Hati yang yang kita miliki semoiga saja dalam keadaa sehat. Hati yang sehat akan menghantar seseorang mampu mengambil sebuah keputusan dengan penuh keyakinan, tetapi untuk meyakini hati kita sehat kita harus melampau sejumlah kondisi hati, yaiutu hati bangun, hati yang hidup, hati yang sakit, hati yang tidur, serta hati yang mati. Bila kelima kreteria hati itu kita lampaui, maka berarti hati kita benar benar sehat.

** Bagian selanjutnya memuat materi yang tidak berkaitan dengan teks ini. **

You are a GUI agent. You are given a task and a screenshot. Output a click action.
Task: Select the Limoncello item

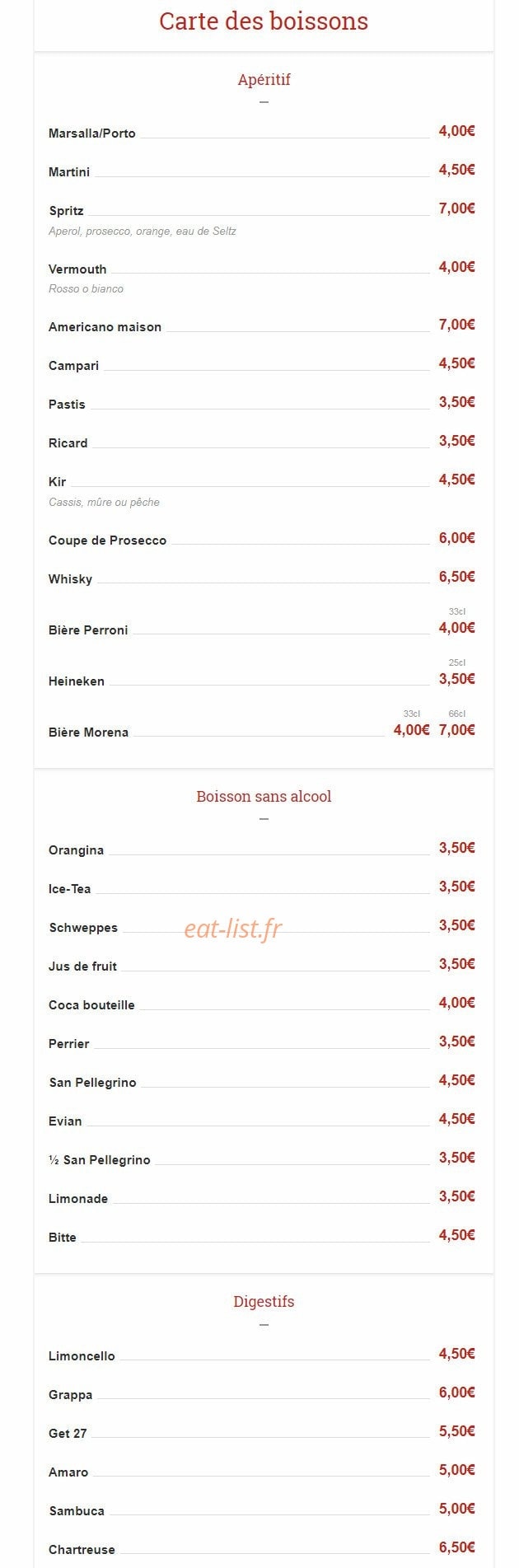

Hati kita disebut hati yang sehat manakala hati kita dealam keadaan bangun, hati disebut bangujn manakala kita selalu ingat kepada Allah, segala Keputusan kita Berdasarkan Atas keyakinan bahwa itulah yang dibenarkan Allah, atau akan membuat kita akan lebih dekat dengan Allah. Jika kondisi hati kita seperti itu, maka berari hati kita dalam posisi bangun maka Insya Allah kita bisa mencapai hati yang sehat. Bila tidak sepenuhnya keputusan itu bulat berdasarkan keyakinan kita kepada Allah, maka kemungkinan hati kita sejatinya hati kita masih hidup.
Hati kita terbilang masih hdup manakala kita masih memiliki semangat dan kemampuan menambahkan ilmu pengetahuan, masih mampu menganalisa dan masih mampu memberikan berbagai pertimbangan, unsur objektivitas mengungguli unsur subjektivitas. Sehingga apa yang kita simpulkan ternyata benar adanya dan banyak diikuti oleh banyak orang dalam ragam ragam posisi orang. Tetapi jika itu belum tercapai dan masih dikusai kepentingan dan pertimbangan subjektif, maka kita berharap hati kita ebatas sakit. Saja.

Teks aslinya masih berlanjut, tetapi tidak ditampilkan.